La Corte di Cassazione, con l’ordinanza del 30 luglio 2024, n. 2104, ha affrontato un caso attinente al risarcimento del danno differenziale a causa di un gravissimo infortunio sul lavoro patito da un lavoratore illecitamente interposto. Più precisamente, il lavoratore era addetto all’uso di una macchina ribobinatrice, di proprietà della società utilizzatrice effettiva della prestazione, subentrata nel contratto di affitto di ramo d’azienda tra la società cedente, formale datrice di lavoro, e la società cessionaria.
Secondo la Corte d’Appello, l’infortunio non rientrava nell’ambito della copertura della polizza assicurativa stipulata dalla società utilizzatrice, in quanto la responsabilità civile verso i prestatori di lavoro operava solo per i dipendenti o i parasubordinati assicurati e non, quindi, nei confronti dei lavoratori interposti. Difatti, non potevano essere considerati dipendenti dell’utilizzatrice essendo già dipendenti e, quindi, assicurati dalla cedente.
La Suprema Corte ha ritenuto errata l’affermazione della Corte d’Appello per cui il datore di lavoro assicurato fosse la società datrice formale, la quale aveva a libro paga l’infortunato.
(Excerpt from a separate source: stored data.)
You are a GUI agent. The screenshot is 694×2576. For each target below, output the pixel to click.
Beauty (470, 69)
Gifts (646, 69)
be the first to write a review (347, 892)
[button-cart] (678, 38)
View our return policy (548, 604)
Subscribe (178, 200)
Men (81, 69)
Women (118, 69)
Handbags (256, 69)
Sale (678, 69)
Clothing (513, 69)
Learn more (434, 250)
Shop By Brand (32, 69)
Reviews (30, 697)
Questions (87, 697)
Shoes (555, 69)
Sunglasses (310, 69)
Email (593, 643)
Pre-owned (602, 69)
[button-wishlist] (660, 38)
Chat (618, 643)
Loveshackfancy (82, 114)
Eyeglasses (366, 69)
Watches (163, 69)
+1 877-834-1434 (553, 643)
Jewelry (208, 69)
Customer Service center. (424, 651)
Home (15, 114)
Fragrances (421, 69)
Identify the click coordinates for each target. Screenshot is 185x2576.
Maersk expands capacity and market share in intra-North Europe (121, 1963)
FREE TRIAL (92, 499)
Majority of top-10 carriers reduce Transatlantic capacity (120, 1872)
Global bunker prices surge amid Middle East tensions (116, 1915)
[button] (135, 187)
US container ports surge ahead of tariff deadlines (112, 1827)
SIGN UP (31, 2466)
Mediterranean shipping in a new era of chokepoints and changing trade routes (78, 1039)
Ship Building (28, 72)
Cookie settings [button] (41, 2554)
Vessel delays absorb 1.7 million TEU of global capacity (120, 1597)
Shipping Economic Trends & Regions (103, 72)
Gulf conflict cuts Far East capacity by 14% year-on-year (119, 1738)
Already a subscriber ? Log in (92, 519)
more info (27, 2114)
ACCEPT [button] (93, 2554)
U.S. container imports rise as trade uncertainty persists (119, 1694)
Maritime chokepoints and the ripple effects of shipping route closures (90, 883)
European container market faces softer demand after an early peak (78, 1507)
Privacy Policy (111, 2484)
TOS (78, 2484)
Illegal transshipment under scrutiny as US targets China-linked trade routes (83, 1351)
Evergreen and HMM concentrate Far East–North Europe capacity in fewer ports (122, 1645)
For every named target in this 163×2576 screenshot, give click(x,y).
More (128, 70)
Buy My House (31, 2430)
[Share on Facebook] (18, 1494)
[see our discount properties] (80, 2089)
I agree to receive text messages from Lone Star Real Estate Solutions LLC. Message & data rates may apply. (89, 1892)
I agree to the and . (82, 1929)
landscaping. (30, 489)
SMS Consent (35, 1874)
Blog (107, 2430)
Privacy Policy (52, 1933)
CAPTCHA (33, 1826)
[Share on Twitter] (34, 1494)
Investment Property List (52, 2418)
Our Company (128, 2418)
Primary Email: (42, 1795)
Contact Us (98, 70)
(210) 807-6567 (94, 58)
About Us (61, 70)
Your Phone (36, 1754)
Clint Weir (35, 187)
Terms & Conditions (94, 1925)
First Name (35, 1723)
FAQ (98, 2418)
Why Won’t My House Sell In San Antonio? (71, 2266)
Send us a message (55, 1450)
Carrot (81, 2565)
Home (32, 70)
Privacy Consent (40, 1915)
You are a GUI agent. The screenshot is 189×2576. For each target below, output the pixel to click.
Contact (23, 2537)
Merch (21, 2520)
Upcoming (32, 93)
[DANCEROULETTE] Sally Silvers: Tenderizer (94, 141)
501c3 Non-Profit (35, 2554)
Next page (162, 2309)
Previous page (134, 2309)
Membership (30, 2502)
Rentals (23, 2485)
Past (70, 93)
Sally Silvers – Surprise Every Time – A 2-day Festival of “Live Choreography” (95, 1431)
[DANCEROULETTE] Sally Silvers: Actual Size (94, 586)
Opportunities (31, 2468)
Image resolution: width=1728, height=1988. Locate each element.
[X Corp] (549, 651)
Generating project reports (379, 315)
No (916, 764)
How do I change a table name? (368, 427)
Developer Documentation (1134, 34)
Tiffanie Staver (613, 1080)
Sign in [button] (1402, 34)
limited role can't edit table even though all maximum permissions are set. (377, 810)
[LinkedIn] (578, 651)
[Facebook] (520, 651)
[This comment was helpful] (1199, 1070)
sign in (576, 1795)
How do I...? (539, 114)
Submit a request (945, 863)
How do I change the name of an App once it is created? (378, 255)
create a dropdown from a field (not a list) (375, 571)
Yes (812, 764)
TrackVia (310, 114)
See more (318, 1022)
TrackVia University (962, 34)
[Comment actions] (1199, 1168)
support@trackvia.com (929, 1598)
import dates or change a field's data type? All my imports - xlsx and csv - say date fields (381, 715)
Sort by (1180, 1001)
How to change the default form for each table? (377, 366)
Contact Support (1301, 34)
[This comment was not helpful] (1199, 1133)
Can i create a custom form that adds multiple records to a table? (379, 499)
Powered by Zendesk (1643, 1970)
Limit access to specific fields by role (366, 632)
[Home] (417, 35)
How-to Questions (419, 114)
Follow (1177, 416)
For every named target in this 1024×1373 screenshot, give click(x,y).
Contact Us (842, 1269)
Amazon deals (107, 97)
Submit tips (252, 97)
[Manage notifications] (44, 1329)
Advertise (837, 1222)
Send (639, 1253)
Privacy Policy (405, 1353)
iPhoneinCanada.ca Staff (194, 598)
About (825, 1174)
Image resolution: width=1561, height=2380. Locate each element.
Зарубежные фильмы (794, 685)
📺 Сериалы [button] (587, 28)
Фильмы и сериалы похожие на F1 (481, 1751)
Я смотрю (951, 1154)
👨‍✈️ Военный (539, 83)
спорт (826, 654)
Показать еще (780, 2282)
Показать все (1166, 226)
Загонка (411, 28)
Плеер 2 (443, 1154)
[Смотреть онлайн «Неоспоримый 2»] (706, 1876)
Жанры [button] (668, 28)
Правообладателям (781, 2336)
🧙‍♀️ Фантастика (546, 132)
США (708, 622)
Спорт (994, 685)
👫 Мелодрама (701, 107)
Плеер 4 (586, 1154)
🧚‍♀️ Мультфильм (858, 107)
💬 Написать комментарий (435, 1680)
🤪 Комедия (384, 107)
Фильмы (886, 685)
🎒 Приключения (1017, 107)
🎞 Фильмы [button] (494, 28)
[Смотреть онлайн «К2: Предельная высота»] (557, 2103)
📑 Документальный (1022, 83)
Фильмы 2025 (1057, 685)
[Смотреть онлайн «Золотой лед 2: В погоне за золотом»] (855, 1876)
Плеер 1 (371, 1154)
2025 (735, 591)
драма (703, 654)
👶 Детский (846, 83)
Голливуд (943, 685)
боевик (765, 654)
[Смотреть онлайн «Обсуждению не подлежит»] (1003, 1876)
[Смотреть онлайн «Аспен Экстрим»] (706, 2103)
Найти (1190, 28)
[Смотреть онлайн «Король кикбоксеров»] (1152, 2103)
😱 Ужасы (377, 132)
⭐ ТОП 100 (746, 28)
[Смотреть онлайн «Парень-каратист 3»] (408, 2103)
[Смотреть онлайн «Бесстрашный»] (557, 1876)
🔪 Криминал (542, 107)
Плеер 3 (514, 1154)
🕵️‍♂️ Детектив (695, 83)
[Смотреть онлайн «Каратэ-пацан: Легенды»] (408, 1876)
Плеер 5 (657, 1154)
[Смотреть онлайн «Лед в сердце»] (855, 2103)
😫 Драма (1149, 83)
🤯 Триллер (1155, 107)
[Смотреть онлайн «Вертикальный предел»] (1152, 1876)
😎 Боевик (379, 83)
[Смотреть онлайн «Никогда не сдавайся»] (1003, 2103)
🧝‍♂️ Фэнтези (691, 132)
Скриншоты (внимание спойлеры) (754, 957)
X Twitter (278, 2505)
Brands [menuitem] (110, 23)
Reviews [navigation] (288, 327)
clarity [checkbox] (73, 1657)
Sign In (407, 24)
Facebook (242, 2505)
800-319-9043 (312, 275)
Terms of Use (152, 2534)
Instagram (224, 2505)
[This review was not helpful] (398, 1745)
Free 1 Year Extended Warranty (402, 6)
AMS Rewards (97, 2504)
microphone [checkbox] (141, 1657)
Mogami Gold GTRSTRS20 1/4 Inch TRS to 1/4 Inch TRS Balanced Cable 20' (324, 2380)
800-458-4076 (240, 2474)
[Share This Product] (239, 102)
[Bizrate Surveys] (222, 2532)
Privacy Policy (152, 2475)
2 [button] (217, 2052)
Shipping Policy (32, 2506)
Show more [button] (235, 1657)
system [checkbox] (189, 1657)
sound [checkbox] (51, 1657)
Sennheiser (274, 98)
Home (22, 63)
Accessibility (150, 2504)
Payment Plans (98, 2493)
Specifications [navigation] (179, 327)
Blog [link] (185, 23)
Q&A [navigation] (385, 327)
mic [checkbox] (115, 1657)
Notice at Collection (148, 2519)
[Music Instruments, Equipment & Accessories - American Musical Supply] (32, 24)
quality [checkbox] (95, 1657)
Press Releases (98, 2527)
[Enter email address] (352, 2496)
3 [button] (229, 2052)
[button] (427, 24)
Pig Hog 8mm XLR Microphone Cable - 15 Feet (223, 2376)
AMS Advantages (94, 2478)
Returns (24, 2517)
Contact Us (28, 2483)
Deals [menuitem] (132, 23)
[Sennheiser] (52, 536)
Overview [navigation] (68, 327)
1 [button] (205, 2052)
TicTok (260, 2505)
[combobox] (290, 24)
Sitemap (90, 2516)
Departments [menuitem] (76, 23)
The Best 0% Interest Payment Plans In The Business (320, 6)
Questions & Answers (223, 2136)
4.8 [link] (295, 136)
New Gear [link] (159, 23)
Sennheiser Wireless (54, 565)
Infatti, in applicazione dalla disciplina degli artt. 27 e 29 d.lgs. 276/2003, il lavoratore doveva ritenersi assicurato ex lege dall’effettiva datrice di lavoro.
Nel caso di specie, il lavoratore è dunque da ritenersi illecitamente impiegato in un appalto illecito di manodopera alle dipendenze del datore di lavoro effettivo, che sarà pertanto chiamato a rispondere dell’infortunio.